Hackers can steal sensitive data via Amazon Echo: keep an eye on cybersecurity

Last updated: August 05, 2017

Modern IT companies create a huge number of devices for multiple needs of their customers.

All of them are produced to make our lives more comfortable. Still, hackers do not rest on their laurels and invent brand-new contraptions for attacking their poor victims.

Want to know how the users of the Amazon Echo can be compromised?


Researchers from MWR InfoSecurity found out the way how malicious technicians can make the Amazon Echo into a hidden listening device.

They are able to perform this even without influencing the functioning of it. It has been discovered that the device is susceptible to physical interfering.

The attackers can gain the root shell on the Linux OS and set up scumware. With the help of the Amazon Echo hackers can overhear the users’ activities and steal sensitive credentials.


The research group managed to get into the Amazon Echo device and access 18-bug pads, then to boot into device’s firmware. They also didn’t fail to setup scumware which made them to get access listening microphones.

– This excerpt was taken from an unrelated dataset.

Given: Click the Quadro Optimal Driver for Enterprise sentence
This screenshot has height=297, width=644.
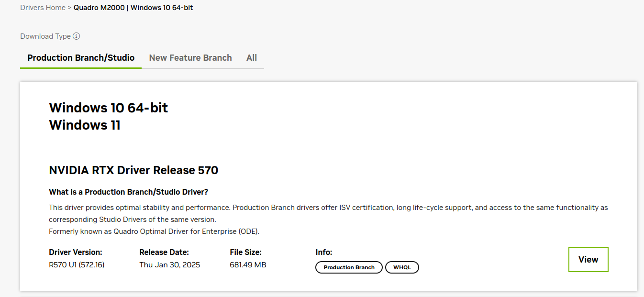Looking at the screenshot, I should 154,231.
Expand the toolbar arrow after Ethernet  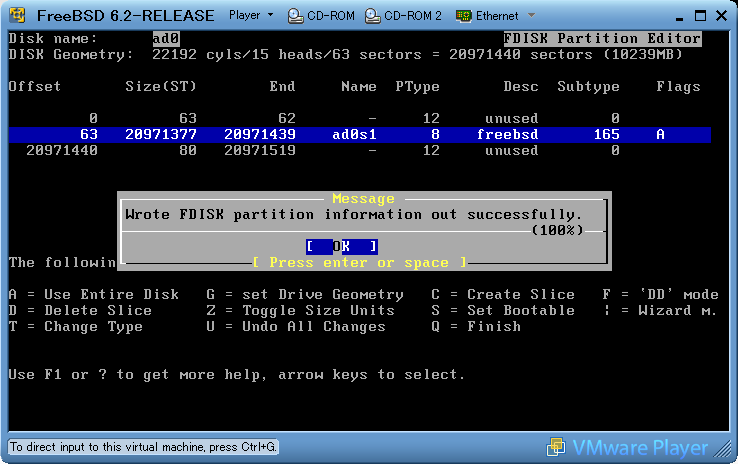(x=531, y=16)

Having investigated the possible scenario of hacking, they revealed the way media information was transported and stored by attackers. The script is needed for leveraging the instruments on the device to pass the info to a remote server.


It is stated that the versions of 2015 and 2016 are susceptible to such physical attacking. As far as the latest version of 2017 is concerned, its vulnerability has not been proved.

It is necessary for manufacturers to care about both physical and digital security of the devices they produce.


The InfoSecurity group suggested some preventive measures to avoid stealing users’ sensitive data via the Amazon Echo:

  1. The mute button is on.

If you mention any sensitive data, you are recommended to turn the microphone off so that any prying eye could steal it.

  1. Monitoring strange activity

You can’t identify hacking physically, but it is possible to track strange activities on the network.

  1. Don’t buy second-hand Amazon Echo devices

By purchasing second-hand, you might impose yourself hacking as the attack is possible after physical interfering.

  1. Perform a secure VPN connecting

Beyond all doubt, VPNs make Internet connecting safer. When you apply a VPN, your sensitive information is codified with data encrypting tools. This makes your traffic invisible for the netizens. Even if hackers manage to intercept it, they can’t open because of encrypting.


Thus, the manufacturers of the Internet enabled gadgets should pay strong attention to cybersecurity of the consumers. Nevertheless, the customers themselves must keep an eye on it as well.